→ **EXERCISE GOAL**: Print all the records below, word for word and in full.

GIVEN RECORDS below:

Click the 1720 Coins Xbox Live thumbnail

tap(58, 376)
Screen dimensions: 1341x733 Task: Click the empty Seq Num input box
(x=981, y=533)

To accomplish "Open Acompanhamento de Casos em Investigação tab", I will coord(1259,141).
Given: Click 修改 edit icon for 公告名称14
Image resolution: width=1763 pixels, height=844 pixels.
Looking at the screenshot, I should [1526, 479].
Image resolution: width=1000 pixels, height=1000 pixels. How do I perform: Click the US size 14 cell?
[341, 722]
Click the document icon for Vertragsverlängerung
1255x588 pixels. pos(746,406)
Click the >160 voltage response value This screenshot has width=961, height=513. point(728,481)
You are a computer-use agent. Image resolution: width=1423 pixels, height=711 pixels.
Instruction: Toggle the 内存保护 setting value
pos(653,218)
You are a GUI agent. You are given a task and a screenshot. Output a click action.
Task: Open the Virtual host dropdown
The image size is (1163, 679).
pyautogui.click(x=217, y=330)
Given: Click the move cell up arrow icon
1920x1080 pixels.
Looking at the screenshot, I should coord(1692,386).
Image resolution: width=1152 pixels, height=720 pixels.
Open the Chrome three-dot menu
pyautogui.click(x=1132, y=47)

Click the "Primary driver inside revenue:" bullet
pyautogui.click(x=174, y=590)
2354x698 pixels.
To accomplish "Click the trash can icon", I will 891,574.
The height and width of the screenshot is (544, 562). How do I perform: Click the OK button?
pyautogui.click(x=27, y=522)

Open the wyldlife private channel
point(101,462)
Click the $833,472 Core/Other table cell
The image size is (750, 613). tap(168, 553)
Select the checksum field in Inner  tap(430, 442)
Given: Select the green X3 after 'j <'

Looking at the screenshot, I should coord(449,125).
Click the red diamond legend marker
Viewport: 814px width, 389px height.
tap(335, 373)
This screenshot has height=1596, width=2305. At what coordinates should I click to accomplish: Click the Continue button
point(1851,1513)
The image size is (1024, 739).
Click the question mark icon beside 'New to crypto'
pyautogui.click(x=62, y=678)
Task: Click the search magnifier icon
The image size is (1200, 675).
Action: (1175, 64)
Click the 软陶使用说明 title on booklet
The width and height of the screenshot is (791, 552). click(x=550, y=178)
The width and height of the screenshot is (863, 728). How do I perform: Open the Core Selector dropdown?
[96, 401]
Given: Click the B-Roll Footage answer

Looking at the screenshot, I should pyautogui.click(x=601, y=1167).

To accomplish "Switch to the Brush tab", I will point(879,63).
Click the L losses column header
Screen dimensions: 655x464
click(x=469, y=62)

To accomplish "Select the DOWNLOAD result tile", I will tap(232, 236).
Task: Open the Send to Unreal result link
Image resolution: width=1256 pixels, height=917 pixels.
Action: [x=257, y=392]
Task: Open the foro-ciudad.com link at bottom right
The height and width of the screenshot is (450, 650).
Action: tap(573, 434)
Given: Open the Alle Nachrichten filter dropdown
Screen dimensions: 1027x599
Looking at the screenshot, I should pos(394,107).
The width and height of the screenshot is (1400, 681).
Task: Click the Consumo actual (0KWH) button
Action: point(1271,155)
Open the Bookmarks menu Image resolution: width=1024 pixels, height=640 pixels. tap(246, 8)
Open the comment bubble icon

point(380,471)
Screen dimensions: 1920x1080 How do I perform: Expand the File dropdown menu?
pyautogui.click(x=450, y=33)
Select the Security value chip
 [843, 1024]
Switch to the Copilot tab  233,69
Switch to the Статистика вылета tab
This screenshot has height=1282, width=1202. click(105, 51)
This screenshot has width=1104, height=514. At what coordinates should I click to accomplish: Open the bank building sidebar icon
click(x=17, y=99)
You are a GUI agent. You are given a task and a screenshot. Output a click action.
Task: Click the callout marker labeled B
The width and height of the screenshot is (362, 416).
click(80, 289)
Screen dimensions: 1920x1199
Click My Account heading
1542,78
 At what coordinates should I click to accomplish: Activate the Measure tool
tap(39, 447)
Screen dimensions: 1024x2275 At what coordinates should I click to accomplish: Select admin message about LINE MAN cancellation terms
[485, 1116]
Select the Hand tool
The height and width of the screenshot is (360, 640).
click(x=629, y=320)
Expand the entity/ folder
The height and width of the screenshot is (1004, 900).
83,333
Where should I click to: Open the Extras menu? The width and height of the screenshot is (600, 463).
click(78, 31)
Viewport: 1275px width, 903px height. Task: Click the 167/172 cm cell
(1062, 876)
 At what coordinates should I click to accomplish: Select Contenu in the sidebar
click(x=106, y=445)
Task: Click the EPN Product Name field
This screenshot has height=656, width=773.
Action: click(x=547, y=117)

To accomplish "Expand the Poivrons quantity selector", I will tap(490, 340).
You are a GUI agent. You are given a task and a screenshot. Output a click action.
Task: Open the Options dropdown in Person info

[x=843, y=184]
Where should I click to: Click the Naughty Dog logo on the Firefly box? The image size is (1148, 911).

End of GIVEN RECORDS.

→ **ANSWER SPACE**:
Click the 1720 Coins Xbox Live thumbnail

tap(58, 376)
Screen dimensions: 1341x733 Task: Click the empty Seq Num input box
(x=981, y=533)

To accomplish "Open Acompanhamento de Casos em Investigação tab", I will coord(1259,141).
Given: Click 修改 edit icon for 公告名称14
Image resolution: width=1763 pixels, height=844 pixels.
Looking at the screenshot, I should [1526, 479].
Image resolution: width=1000 pixels, height=1000 pixels. How do I perform: Click the US size 14 cell?
[341, 722]
Click the document icon for Vertragsverlängerung
1255x588 pixels. pos(746,406)
Click the >160 voltage response value This screenshot has width=961, height=513. point(728,481)
You are a computer-use agent. Image resolution: width=1423 pixels, height=711 pixels.
Instruction: Toggle the 内存保护 setting value
pos(653,218)
You are a GUI agent. You are given a task and a screenshot. Output a click action.
Task: Open the Virtual host dropdown
The image size is (1163, 679).
pyautogui.click(x=217, y=330)
Given: Click the move cell up arrow icon
1920x1080 pixels.
Looking at the screenshot, I should coord(1692,386).
Image resolution: width=1152 pixels, height=720 pixels.
Open the Chrome three-dot menu
pyautogui.click(x=1132, y=47)

Click the "Primary driver inside revenue:" bullet
pyautogui.click(x=174, y=590)
2354x698 pixels.
To accomplish "Click the trash can icon", I will 891,574.
The height and width of the screenshot is (544, 562). How do I perform: Click the OK button?
pyautogui.click(x=27, y=522)

Open the wyldlife private channel
point(101,462)
Click the $833,472 Core/Other table cell
The image size is (750, 613). tap(168, 553)
Select the checksum field in Inner  tap(430, 442)
Given: Select the green X3 after 'j <'

Looking at the screenshot, I should coord(449,125).
Click the red diamond legend marker
Viewport: 814px width, 389px height.
tap(335, 373)
This screenshot has height=1596, width=2305. At what coordinates should I click to accomplish: Click the Continue button
point(1851,1513)
The image size is (1024, 739).
Click the question mark icon beside 'New to crypto'
pyautogui.click(x=62, y=678)
Task: Click the search magnifier icon
The image size is (1200, 675).
Action: (1175, 64)
Click the 软陶使用说明 title on booklet
The width and height of the screenshot is (791, 552). click(x=550, y=178)
The width and height of the screenshot is (863, 728). How do I perform: Open the Core Selector dropdown?
[96, 401]
Given: Click the B-Roll Footage answer

Looking at the screenshot, I should pyautogui.click(x=601, y=1167).

To accomplish "Switch to the Brush tab", I will point(879,63).
Click the L losses column header
Screen dimensions: 655x464
click(x=469, y=62)

To accomplish "Select the DOWNLOAD result tile", I will tap(232, 236).
Task: Open the Send to Unreal result link
Image resolution: width=1256 pixels, height=917 pixels.
Action: [x=257, y=392]
Task: Open the foro-ciudad.com link at bottom right
The height and width of the screenshot is (450, 650).
Action: tap(573, 434)
Given: Open the Alle Nachrichten filter dropdown
Screen dimensions: 1027x599
Looking at the screenshot, I should pos(394,107).
The width and height of the screenshot is (1400, 681).
Task: Click the Consumo actual (0KWH) button
Action: point(1271,155)
Open the Bookmarks menu Image resolution: width=1024 pixels, height=640 pixels. tap(246, 8)
Open the comment bubble icon

point(380,471)
Screen dimensions: 1920x1080 How do I perform: Expand the File dropdown menu?
pyautogui.click(x=450, y=33)
Select the Security value chip
 [843, 1024]
Switch to the Copilot tab  233,69
Switch to the Статистика вылета tab
This screenshot has height=1282, width=1202. click(105, 51)
This screenshot has width=1104, height=514. At what coordinates should I click to accomplish: Open the bank building sidebar icon
click(x=17, y=99)
You are a GUI agent. You are given a task and a screenshot. Output a click action.
Task: Click the callout marker labeled B
The width and height of the screenshot is (362, 416).
click(80, 289)
Screen dimensions: 1920x1199
Click My Account heading
1542,78
 At what coordinates should I click to accomplish: Activate the Measure tool
tap(39, 447)
Screen dimensions: 1024x2275 At what coordinates should I click to accomplish: Select admin message about LINE MAN cancellation terms
[485, 1116]
Select the Hand tool
The height and width of the screenshot is (360, 640).
click(x=629, y=320)
Expand the entity/ folder
The height and width of the screenshot is (1004, 900).
83,333
Where should I click to: Open the Extras menu? The width and height of the screenshot is (600, 463).
click(78, 31)
Viewport: 1275px width, 903px height. Task: Click the 167/172 cm cell
(1062, 876)
 At what coordinates should I click to accomplish: Select Contenu in the sidebar
click(x=106, y=445)
Task: Click the EPN Product Name field
This screenshot has height=656, width=773.
Action: click(x=547, y=117)

To accomplish "Expand the Poivrons quantity selector", I will tap(490, 340).
You are a GUI agent. You are given a task and a screenshot. Output a click action.
Task: Open the Options dropdown in Person info

[x=843, y=184]
Where should I click to: Click the Naughty Dog logo on the Firefly box? The image size is (1148, 911).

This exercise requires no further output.